Danur (English: Danur: I Can See Ghosts) is a 2017 Indonesian horror film directed by Awi Suryadi and written by Lele Laila, starring Prilly Latuconsina, Shareefa Daanish, Wesley Andrew in lead roles. The film story is adapted from a novel written by Risa Saraswati-based friendship between ghosts and humans. It is the highest-grossing Indonesian horror movie at the time, and has led to two sequels, Danur 2: Maddah and Danur 3: Sunyaruri. Three spin-offs are also released Asih (2018), Silam (2018), Asih 2 (2020) and Ivanna (2022).

Plot 
Risa Saraswati is a girl who lives with her rich and busy mother Elly, who works as a teacher. Her father, meanwhile, works overseas, and only visits once every six months. She is displayed as an introvert due to the miserable broken home she lives in. Her mother did not celebrate her eighth birthday, thus she celebrates it herself, wishing new friends to end her lonely state of her childhood.
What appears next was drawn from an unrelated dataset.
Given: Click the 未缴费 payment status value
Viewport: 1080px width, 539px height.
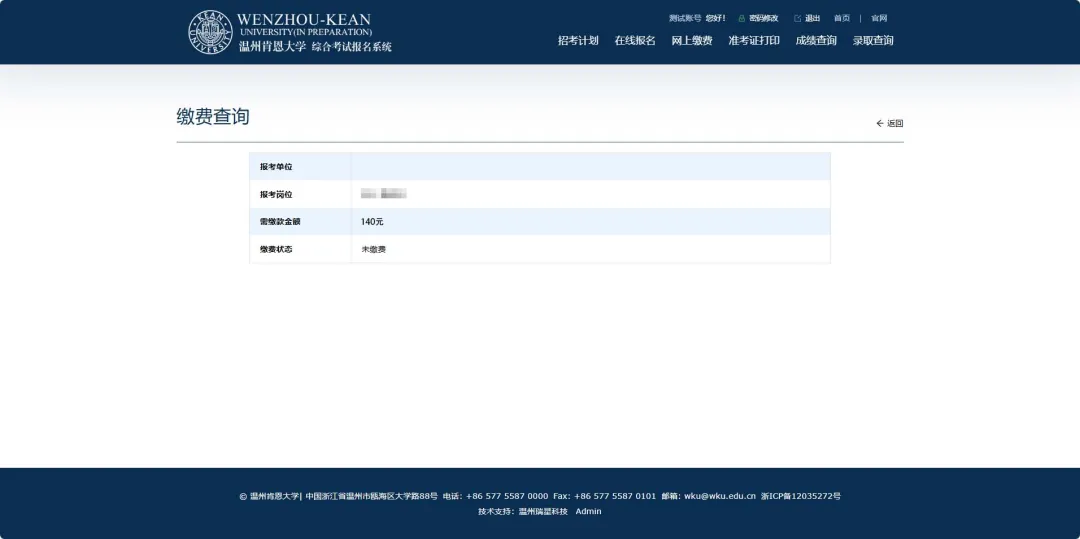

Suddenly, she hears a boy singing "Boneka Abdi", a Sundanese song that is claimed to be invitation for ghosts. She then sees a group of Indonesian-speaking Dutch kids: Peter, Janshen, William, and Hans. The kids, apparitions of their living selves who died during the Japanese occupation of the Dutch East Indies, can only be seen by Risa. Upon request by Elly, the  shamanist Asep explains to Risa that her ability is due to another ability on being able to smell danur, odor of the dead. Gaslighted, she sees the kids in their dead forms, scaring her and prompting her to forget about them.

17-year-old Risa goes back to her childhood house with her little sister Riri and cousin Andri, assigned by Elly, now overseas, to take care of her dying grandma until a nurse arrives. Whilst playing around the house, Riri discovers a ficus tree once warned to Risa by the kids to never approach it. That night, nurse Asih arrives at the house, and Risa started feeling suspicious towards her, especially of the fact that she can get along with Riri instantly. Andri says that he is unable to see Asih, concluding that Asih is a ghost. Amidst a supernatural sabotage, Asih kidnaps Riri, as well as attacking Risa's grandma and Andri, knocking them unconscious. Risa calls Elly and reports Asih's malice. She later plays "Boneka Abdi" on her dusty piano, bringing the kids back, who travel with Risa to the spiritual universe, where Asih drowns Riri in the bathtub. Simultaneously, Elly meets Asep, who tells her that Asih was a woman who committed suicide after killing her newborn baby produced through zina. Asih's spirit roams around the world, searching for children that can replace her murdered child. By placing Asih's comb in the ficus tree and stabbing its roots, Risa and the kids succeed in rescuing Riri.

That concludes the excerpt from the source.